Leaders and other employees must take it to heart that team building is a habit and not an activity. “It is not built in the boardroom, not designed by HR and not handed down by the CEO”.
A management expert, Professor David Burkus, pointed out that” the one that leads the team is the culture builder”. Leadership, he noted, is not just supporting core values but bringing the values to life. Team members must vividly see the organisation’s mission in action. According to David, every decision, meetings and interactions shapes the experience.
Leaders must build a thriving team culture that drives performance and engagement. Organisational culture is the sum of team cultures and rests on how well the leaders lead their teams.
A thriving team culture drives purpose by connecting team activities to the purpose. It enables mutual trust and accountability that make team members take ownership of the workplace culture they shape every day.
Top-down leadership that keeps control and gives commands rather than helping colleagues to do their best work, unfortunately, delivers a toxic work environment. These leaders default to the status quo. They encourage an overly competitive culture. At the same time, they discourage innovators, kill ideas and encourage gossiping, backbiting and backstabbing.
Smart leaders must jettison the “decision difficulty “of relying only on data for decisions and believing that others will be motivated by same. While results of experiments and trade-offs may create win-win options, leaders should leverage on emotions and infuse their messages with emotions. High positive emotionality brings greater success. Note that the more emotional people get about products, services and the organisation, the more likely they stay motivated, and become loyal partners. The smart leader will always leverage knowledge of the human factor to fine-tune his brilliant ideas.
Also, organisational communication must resonate, be remembered and acted on. Its framework establishes what the leaders want the team members to know: how they want them to feel and what they want them to do. It moves the knowledge level of the workplace forward and also impact motivation, expectations and attitudes.

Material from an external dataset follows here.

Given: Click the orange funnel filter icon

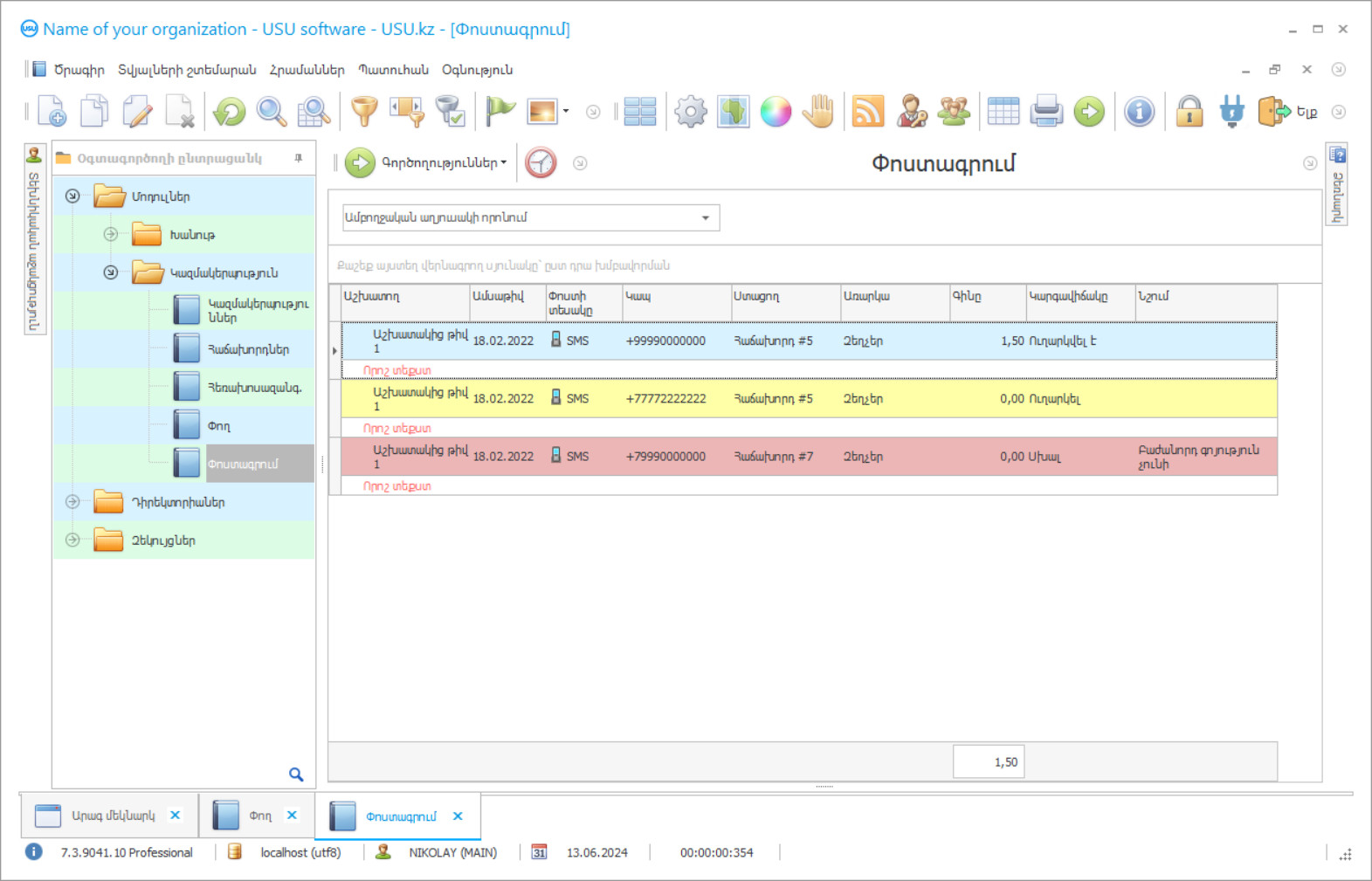Looking at the screenshot, I should click(x=364, y=112).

The information and feedback mechanisms contextualize the organisation’s strategic thinking strategy. It brings to speed the workplace’s integrative choices that position the organisation on the playing field. It communicates the business model and responsibilities. Employees must know what is expected of them to dominate the business landscape.
Let me conclude with my take on visualization. Advancing workplace knowledge with visual representations helps thinking, knowing and accessibility that strategically improve collaboration. It boosts creativity, better communication and decision quality.
Smart leaders, in addition, use visual metaphors that provide deeper access to what people already know. For instance, the intensity of waves can depict the degree of challenges and help management arrive at relevant decisions to confront them headlong.
Visualisation paints vivid pictures with storytelling, sketching, mind mapping and so on. Visualisation helps co-creation with colleagues. When your images clearly depict the signals that they are work-in-progress, colleagues are encouraged to co-create and build additional ideas.
Words, when said and “concretely” articulated, can change minds, alter beliefs and make cooperation as well as collaboration easier.